Passage

........

The AAA Foundation for Traffic Safety recently released the most in-depth drowsy driving research ever conducted in the U.S, using footage of everyday drivers, which found drowsy driving is a factor in about 10 percent of all crashes – that is eight times higher than previous federal estimates.
PennDOT crash data reports that in 2017, 2,591 crashes and 10 fatal crashes were attributed to drowsy drivers.
“AAA warns that drivers who miss just one or two hours of the recommended seven hours of sleep in a 24-hour period nearly double their risk for a crash,” Tidwell says.
The Centers for Disease Control and Prevention says that 35 percent of U.S. drivers sleep less than the recommended minimum of seven hours daily. In a recent related AAA Foundation survey, nearly all drivers (96 percent) say they view drowsy driving as a serious threat to their safety and a completely unacceptable behavior. However, 29 percent admitted to driving when they were so tired they had a hard time keeping their eyes open.

........

[Extracted records]
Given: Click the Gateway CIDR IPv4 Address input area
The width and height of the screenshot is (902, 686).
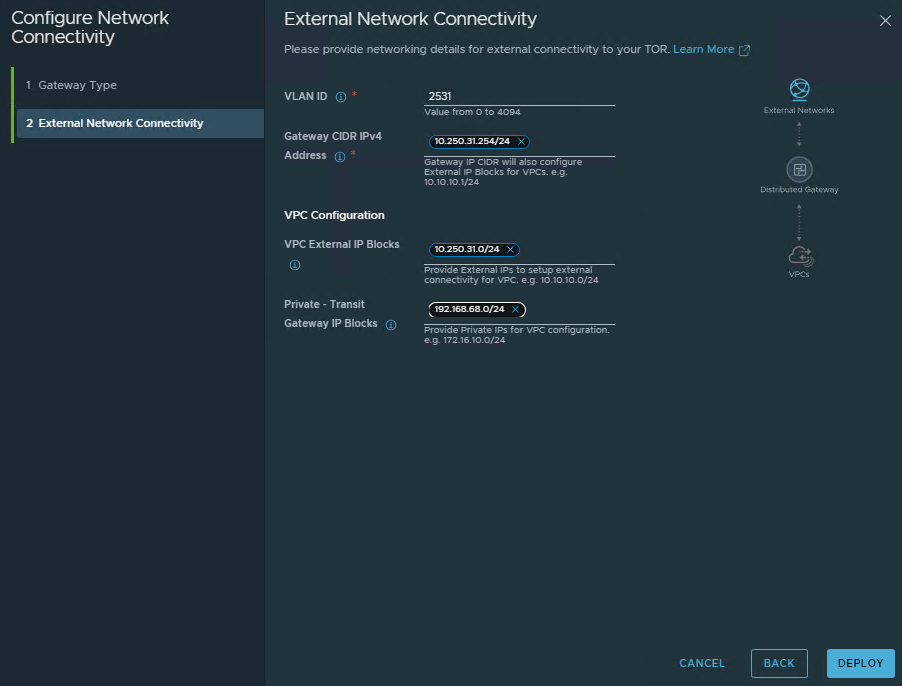Looking at the screenshot, I should coord(570,142).
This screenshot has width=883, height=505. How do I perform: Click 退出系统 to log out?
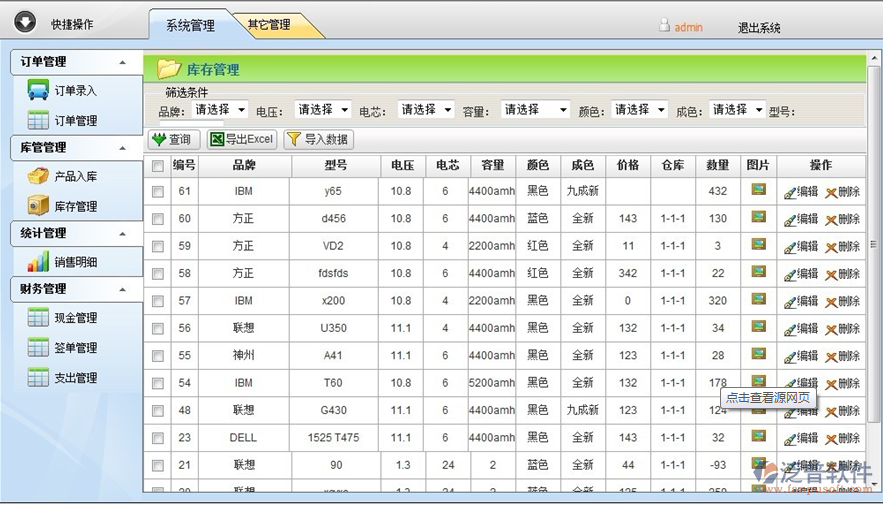[x=759, y=28]
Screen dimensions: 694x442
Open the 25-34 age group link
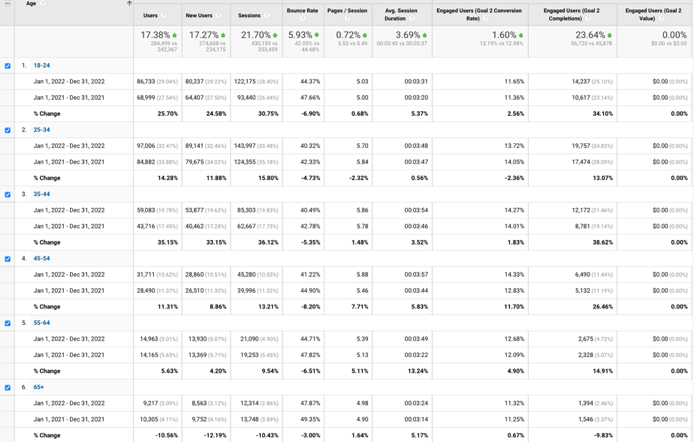[41, 130]
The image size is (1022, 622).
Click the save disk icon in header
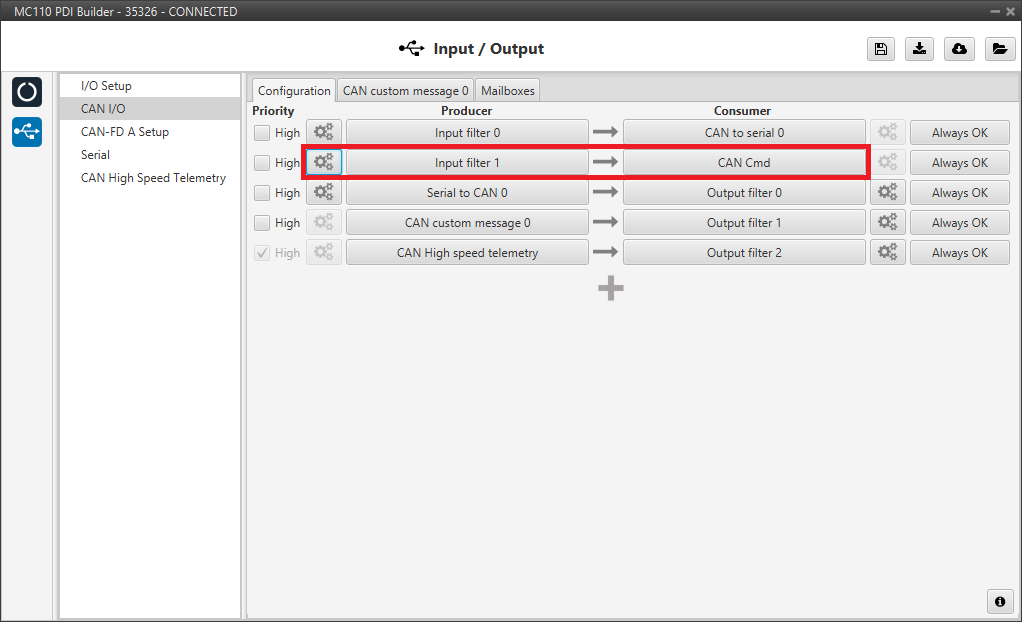click(880, 49)
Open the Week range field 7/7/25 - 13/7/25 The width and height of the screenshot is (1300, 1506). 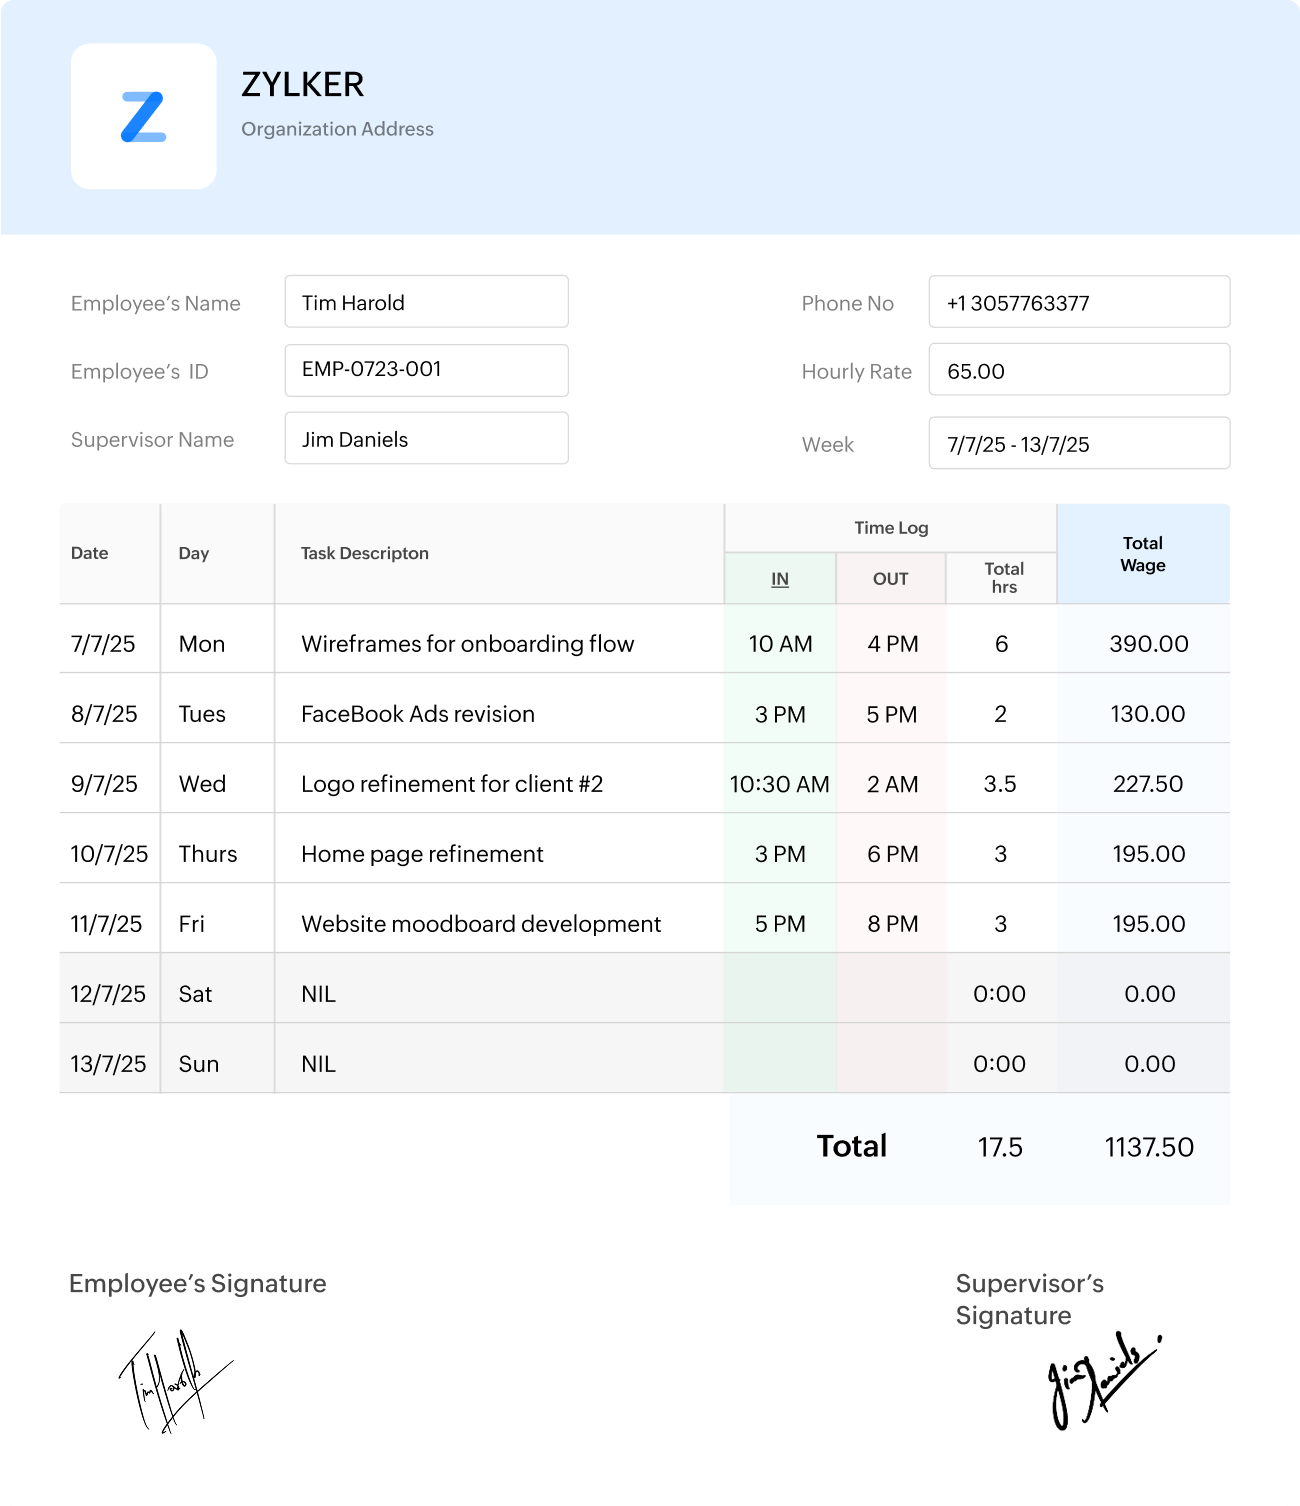(x=1079, y=443)
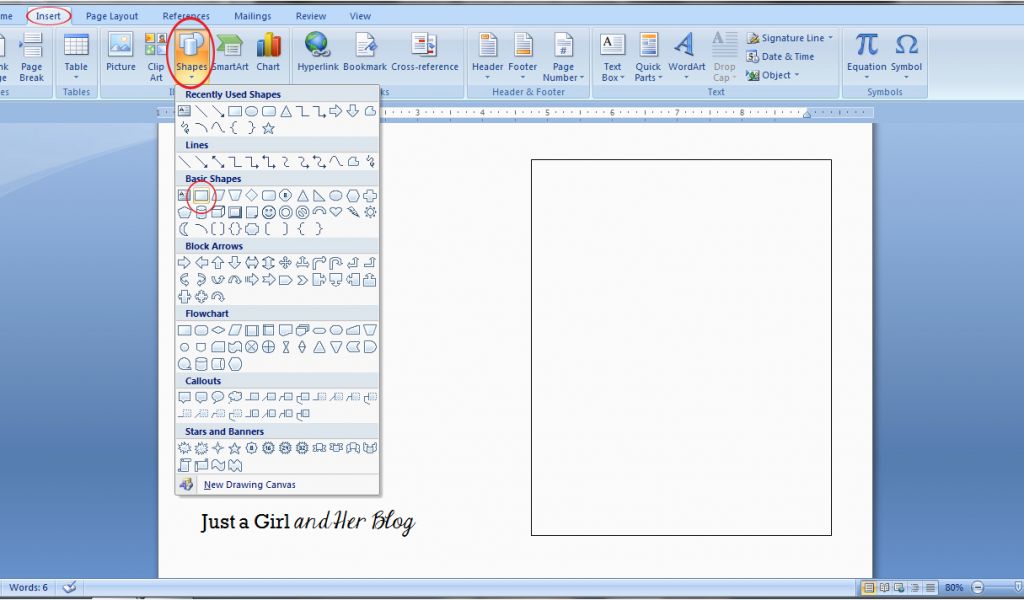Click the zoom out minus button

(x=977, y=587)

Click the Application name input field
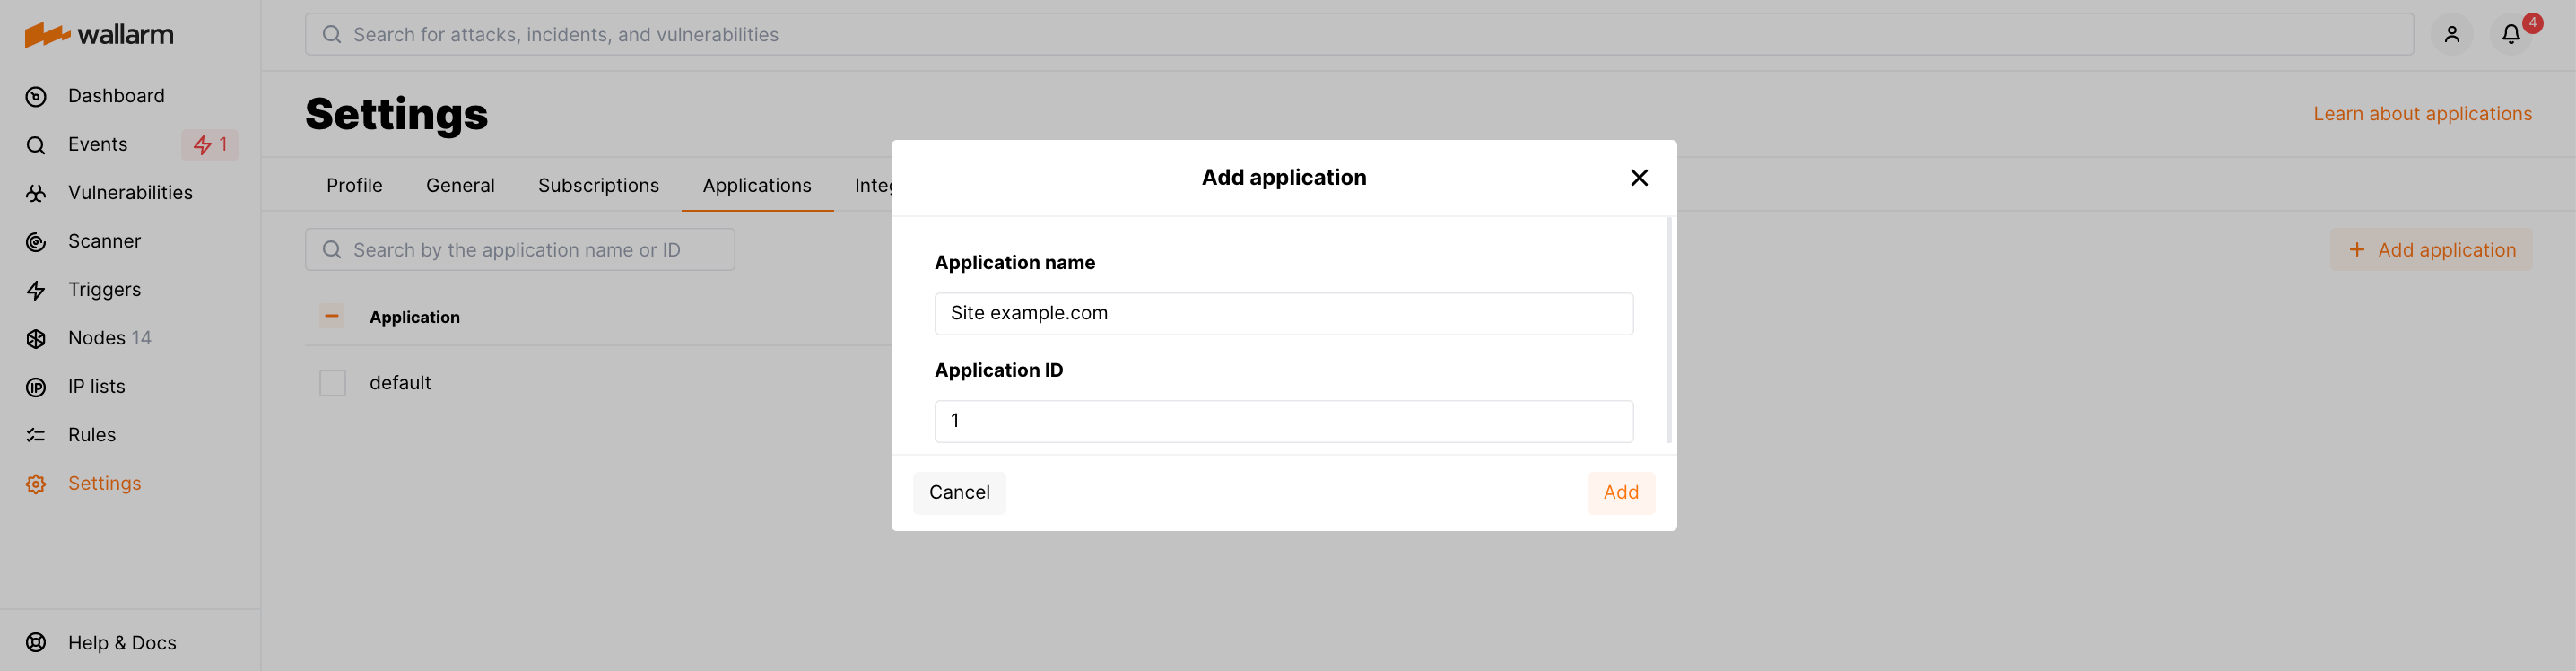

........

Work to complete
**a)** In the passage on drowsy driving, rewrite the text between "The AAA Foundation" and "previous federal estimates.", inclusive, replacing "footage" with "video".
**b)** Using the passage on drowsy driving, decide whether each statement agrees with it. (i) PennDOT attributed 10 fatal crashes in 2017 to drowsy drivers. (ii) The AAA Foundation found that drowsy driving's share of crashes is twice previous federal estimates. (iii) In the AAA Foundation survey, 96 percent of drivers admitted to driving while struggling to keep their eyes open.

Answers to the problems
**a)**
The AAA Foundation for Traffic Safety recently released the most in-depth drowsy driving research ever conducted in the U.S, using video of everyday drivers, which found drowsy driving is a factor in about 10 percent of all crashes – that is eight times higher than previous federal estimates.

**b)**
(i) Yes: "2,591 crashes and 10 fatal crashes were attributed to drowsy drivers."
(ii) No: "that is eight times higher than previous federal estimates."
(iii) No: "29 percent admitted to driving when they were so tired they had a hard time keeping their eyes open."